'''

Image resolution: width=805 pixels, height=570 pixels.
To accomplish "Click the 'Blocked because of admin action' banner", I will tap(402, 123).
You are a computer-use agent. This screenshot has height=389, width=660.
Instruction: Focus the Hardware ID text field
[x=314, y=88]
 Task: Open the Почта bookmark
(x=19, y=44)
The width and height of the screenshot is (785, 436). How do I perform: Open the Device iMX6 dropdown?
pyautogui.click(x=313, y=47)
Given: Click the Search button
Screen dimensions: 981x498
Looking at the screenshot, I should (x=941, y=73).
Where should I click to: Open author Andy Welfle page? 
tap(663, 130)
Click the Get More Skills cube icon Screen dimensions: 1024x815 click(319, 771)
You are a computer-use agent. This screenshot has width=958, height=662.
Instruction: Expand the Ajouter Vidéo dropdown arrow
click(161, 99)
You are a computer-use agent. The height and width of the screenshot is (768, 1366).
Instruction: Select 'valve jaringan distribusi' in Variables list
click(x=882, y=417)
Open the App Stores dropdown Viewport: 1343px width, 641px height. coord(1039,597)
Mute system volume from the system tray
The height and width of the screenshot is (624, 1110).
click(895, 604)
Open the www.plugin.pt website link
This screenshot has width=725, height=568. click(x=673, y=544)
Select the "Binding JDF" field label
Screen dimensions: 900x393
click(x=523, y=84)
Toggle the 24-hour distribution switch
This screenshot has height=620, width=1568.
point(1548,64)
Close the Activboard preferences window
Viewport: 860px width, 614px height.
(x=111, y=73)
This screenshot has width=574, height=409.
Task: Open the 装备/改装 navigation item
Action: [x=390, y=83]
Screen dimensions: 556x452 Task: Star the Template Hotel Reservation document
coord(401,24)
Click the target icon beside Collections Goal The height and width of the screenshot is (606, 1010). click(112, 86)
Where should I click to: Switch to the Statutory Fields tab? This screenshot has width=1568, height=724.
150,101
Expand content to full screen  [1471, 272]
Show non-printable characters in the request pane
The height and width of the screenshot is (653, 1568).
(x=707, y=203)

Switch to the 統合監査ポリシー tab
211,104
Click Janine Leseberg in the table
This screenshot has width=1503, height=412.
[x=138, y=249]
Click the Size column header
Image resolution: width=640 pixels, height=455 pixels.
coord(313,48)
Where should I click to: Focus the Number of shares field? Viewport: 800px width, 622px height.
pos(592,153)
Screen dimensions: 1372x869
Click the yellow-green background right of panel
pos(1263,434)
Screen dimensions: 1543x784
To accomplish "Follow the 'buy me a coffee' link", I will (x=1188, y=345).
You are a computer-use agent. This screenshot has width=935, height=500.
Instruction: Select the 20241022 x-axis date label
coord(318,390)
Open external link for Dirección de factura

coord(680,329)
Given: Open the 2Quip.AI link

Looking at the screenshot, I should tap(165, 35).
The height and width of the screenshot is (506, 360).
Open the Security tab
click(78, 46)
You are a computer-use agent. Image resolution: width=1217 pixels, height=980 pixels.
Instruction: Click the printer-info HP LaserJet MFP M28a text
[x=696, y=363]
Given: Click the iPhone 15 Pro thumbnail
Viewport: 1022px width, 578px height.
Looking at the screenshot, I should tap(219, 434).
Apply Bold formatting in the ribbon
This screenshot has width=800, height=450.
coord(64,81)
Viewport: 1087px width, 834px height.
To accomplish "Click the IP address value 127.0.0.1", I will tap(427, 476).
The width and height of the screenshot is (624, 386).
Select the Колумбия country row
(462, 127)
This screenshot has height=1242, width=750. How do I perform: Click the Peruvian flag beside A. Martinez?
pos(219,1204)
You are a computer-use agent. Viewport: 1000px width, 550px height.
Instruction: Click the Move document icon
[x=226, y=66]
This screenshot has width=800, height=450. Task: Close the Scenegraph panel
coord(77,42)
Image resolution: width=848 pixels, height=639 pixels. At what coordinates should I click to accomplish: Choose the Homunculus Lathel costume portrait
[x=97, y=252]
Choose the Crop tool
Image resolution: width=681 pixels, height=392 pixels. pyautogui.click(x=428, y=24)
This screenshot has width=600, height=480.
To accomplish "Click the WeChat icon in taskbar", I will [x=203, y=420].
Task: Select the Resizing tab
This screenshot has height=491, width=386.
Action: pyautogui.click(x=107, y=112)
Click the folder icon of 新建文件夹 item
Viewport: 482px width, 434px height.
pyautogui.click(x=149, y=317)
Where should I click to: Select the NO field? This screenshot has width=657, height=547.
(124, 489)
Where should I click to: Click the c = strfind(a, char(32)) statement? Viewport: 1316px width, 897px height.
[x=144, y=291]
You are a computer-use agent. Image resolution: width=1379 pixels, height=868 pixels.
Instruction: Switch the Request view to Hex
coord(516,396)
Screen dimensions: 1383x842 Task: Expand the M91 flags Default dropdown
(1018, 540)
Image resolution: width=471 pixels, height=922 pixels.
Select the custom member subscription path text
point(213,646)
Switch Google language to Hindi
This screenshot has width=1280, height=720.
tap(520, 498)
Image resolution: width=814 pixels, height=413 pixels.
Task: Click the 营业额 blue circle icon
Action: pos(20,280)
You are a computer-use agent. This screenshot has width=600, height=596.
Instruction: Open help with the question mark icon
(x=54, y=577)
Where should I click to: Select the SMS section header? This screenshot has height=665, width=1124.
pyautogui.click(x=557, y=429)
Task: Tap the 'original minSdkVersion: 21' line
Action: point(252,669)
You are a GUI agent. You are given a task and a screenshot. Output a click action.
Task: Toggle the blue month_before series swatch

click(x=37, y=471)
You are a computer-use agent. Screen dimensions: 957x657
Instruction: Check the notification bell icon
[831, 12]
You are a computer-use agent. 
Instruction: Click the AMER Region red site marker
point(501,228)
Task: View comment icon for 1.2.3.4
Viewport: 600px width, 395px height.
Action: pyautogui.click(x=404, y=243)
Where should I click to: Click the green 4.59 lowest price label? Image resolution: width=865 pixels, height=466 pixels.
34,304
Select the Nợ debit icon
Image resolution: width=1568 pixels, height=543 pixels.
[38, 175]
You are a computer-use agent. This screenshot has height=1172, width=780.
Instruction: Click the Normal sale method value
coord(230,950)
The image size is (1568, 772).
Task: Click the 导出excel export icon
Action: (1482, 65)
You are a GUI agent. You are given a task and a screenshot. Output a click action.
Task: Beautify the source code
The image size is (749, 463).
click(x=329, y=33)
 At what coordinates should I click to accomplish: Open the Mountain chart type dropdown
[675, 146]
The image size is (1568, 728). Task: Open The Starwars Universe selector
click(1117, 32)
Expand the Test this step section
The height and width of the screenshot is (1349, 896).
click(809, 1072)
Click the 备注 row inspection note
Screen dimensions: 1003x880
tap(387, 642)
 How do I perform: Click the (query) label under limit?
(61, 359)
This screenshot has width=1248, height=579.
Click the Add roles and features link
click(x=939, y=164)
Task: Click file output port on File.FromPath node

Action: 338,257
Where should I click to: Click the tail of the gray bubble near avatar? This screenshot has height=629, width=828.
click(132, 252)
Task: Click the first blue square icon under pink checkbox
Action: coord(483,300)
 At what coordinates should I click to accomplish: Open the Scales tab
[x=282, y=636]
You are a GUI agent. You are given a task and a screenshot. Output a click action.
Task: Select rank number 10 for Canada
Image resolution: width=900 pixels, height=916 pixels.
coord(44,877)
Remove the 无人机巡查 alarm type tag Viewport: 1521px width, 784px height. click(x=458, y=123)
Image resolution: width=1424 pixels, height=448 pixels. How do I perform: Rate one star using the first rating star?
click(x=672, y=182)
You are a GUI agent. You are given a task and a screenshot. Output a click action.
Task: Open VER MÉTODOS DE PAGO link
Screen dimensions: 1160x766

'''

> _Aim of the exercise_: The response should be an exact repeat of the data above.

> _Your solution_:
Image resolution: width=805 pixels, height=570 pixels.
To accomplish "Click the 'Blocked because of admin action' banner", I will tap(402, 123).
You are a computer-use agent. This screenshot has height=389, width=660.
Instruction: Focus the Hardware ID text field
[x=314, y=88]
 Task: Open the Почта bookmark
(x=19, y=44)
The width and height of the screenshot is (785, 436). How do I perform: Open the Device iMX6 dropdown?
pyautogui.click(x=313, y=47)
Given: Click the Search button
Screen dimensions: 981x498
Looking at the screenshot, I should (x=941, y=73).
Where should I click to: Open author Andy Welfle page? 
tap(663, 130)
Click the Get More Skills cube icon Screen dimensions: 1024x815 click(319, 771)
You are a computer-use agent. This screenshot has width=958, height=662.
Instruction: Expand the Ajouter Vidéo dropdown arrow
click(161, 99)
You are a computer-use agent. The height and width of the screenshot is (768, 1366).
Instruction: Select 'valve jaringan distribusi' in Variables list
click(x=882, y=417)
Open the App Stores dropdown Viewport: 1343px width, 641px height. coord(1039,597)
Mute system volume from the system tray
The height and width of the screenshot is (624, 1110).
click(895, 604)
Open the www.plugin.pt website link
This screenshot has width=725, height=568. click(x=673, y=544)
Select the "Binding JDF" field label
Screen dimensions: 900x393
click(x=523, y=84)
Toggle the 24-hour distribution switch
This screenshot has height=620, width=1568.
point(1548,64)
Close the Activboard preferences window
Viewport: 860px width, 614px height.
(x=111, y=73)
This screenshot has width=574, height=409.
Task: Open the 装备/改装 navigation item
Action: [x=390, y=83]
Screen dimensions: 556x452 Task: Star the Template Hotel Reservation document
coord(401,24)
Click the target icon beside Collections Goal The height and width of the screenshot is (606, 1010). click(112, 86)
Where should I click to: Switch to the Statutory Fields tab? This screenshot has width=1568, height=724.
150,101
Expand content to full screen  [1471, 272]
Show non-printable characters in the request pane
The height and width of the screenshot is (653, 1568).
(x=707, y=203)

Switch to the 統合監査ポリシー tab
211,104
Click Janine Leseberg in the table
This screenshot has width=1503, height=412.
[x=138, y=249]
Click the Size column header
Image resolution: width=640 pixels, height=455 pixels.
coord(313,48)
Where should I click to: Focus the Number of shares field? Viewport: 800px width, 622px height.
pos(592,153)
Screen dimensions: 1372x869
Click the yellow-green background right of panel
pos(1263,434)
Screen dimensions: 1543x784
To accomplish "Follow the 'buy me a coffee' link", I will (x=1188, y=345).
You are a computer-use agent. This screenshot has width=935, height=500.
Instruction: Select the 20241022 x-axis date label
coord(318,390)
Open external link for Dirección de factura

coord(680,329)
Given: Open the 2Quip.AI link

Looking at the screenshot, I should tap(165, 35).
The height and width of the screenshot is (506, 360).
Open the Security tab
click(78, 46)
You are a computer-use agent. Image resolution: width=1217 pixels, height=980 pixels.
Instruction: Click the printer-info HP LaserJet MFP M28a text
[x=696, y=363]
Given: Click the iPhone 15 Pro thumbnail
Viewport: 1022px width, 578px height.
Looking at the screenshot, I should tap(219, 434).
Apply Bold formatting in the ribbon
This screenshot has width=800, height=450.
coord(64,81)
Viewport: 1087px width, 834px height.
To accomplish "Click the IP address value 127.0.0.1", I will tap(427, 476).
The width and height of the screenshot is (624, 386).
Select the Колумбия country row
(462, 127)
This screenshot has height=1242, width=750. How do I perform: Click the Peruvian flag beside A. Martinez?
pos(219,1204)
You are a computer-use agent. Viewport: 1000px width, 550px height.
Instruction: Click the Move document icon
[x=226, y=66]
This screenshot has width=800, height=450. Task: Close the Scenegraph panel
coord(77,42)
Image resolution: width=848 pixels, height=639 pixels. At what coordinates should I click to accomplish: Choose the Homunculus Lathel costume portrait
[x=97, y=252]
Choose the Crop tool
Image resolution: width=681 pixels, height=392 pixels. pyautogui.click(x=428, y=24)
This screenshot has width=600, height=480.
To accomplish "Click the WeChat icon in taskbar", I will [x=203, y=420].
Task: Select the Resizing tab
This screenshot has height=491, width=386.
Action: pyautogui.click(x=107, y=112)
Click the folder icon of 新建文件夹 item
Viewport: 482px width, 434px height.
pyautogui.click(x=149, y=317)
Where should I click to: Select the NO field? This screenshot has width=657, height=547.
(124, 489)
Where should I click to: Click the c = strfind(a, char(32)) statement? Viewport: 1316px width, 897px height.
[x=144, y=291]
You are a computer-use agent. Image resolution: width=1379 pixels, height=868 pixels.
Instruction: Switch the Request view to Hex
coord(516,396)
Screen dimensions: 1383x842 Task: Expand the M91 flags Default dropdown
(1018, 540)
Image resolution: width=471 pixels, height=922 pixels.
Select the custom member subscription path text
point(213,646)
Switch Google language to Hindi
This screenshot has width=1280, height=720.
tap(520, 498)
Image resolution: width=814 pixels, height=413 pixels.
Task: Click the 营业额 blue circle icon
Action: pos(20,280)
You are a computer-use agent. This screenshot has width=600, height=596.
Instruction: Open help with the question mark icon
(x=54, y=577)
Where should I click to: Select the SMS section header? This screenshot has height=665, width=1124.
pyautogui.click(x=557, y=429)
Task: Tap the 'original minSdkVersion: 21' line
Action: point(252,669)
You are a GUI agent. You are given a task and a screenshot. Output a click action.
Task: Toggle the blue month_before series swatch

click(x=37, y=471)
You are a computer-use agent. Screen dimensions: 957x657
Instruction: Check the notification bell icon
[831, 12]
You are a computer-use agent. 
Instruction: Click the AMER Region red site marker
point(501,228)
Task: View comment icon for 1.2.3.4
Viewport: 600px width, 395px height.
Action: pyautogui.click(x=404, y=243)
Where should I click to: Click the green 4.59 lowest price label? Image resolution: width=865 pixels, height=466 pixels.
34,304
Select the Nợ debit icon
Image resolution: width=1568 pixels, height=543 pixels.
[38, 175]
You are a computer-use agent. This screenshot has height=1172, width=780.
Instruction: Click the Normal sale method value
coord(230,950)
The image size is (1568, 772).
Task: Click the 导出excel export icon
Action: (1482, 65)
You are a GUI agent. You are given a task and a screenshot. Output a click action.
Task: Beautify the source code
The image size is (749, 463).
click(x=329, y=33)
 At what coordinates should I click to accomplish: Open the Mountain chart type dropdown
[675, 146]
The image size is (1568, 728). Task: Open The Starwars Universe selector
click(1117, 32)
Expand the Test this step section
The height and width of the screenshot is (1349, 896).
click(809, 1072)
Click the 备注 row inspection note
Screen dimensions: 1003x880
tap(387, 642)
 How do I perform: Click the (query) label under limit?
(61, 359)
This screenshot has width=1248, height=579.
Click the Add roles and features link
click(x=939, y=164)
Task: Click file output port on File.FromPath node

Action: 338,257
Where should I click to: Click the tail of the gray bubble near avatar? This screenshot has height=629, width=828.
click(132, 252)
Task: Click the first blue square icon under pink checkbox
Action: coord(483,300)
 At what coordinates should I click to accomplish: Open the Scales tab
[x=282, y=636]
You are a GUI agent. You are given a task and a screenshot. Output a click action.
Task: Select rank number 10 for Canada
Image resolution: width=900 pixels, height=916 pixels.
coord(44,877)
Remove the 无人机巡查 alarm type tag Viewport: 1521px width, 784px height. click(x=458, y=123)
Image resolution: width=1424 pixels, height=448 pixels. How do I perform: Rate one star using the first rating star?
click(x=672, y=182)
You are a GUI agent. You are given a task and a screenshot. Output a click action.
Task: Open VER MÉTODOS DE PAGO link
Screen dimensions: 1160x766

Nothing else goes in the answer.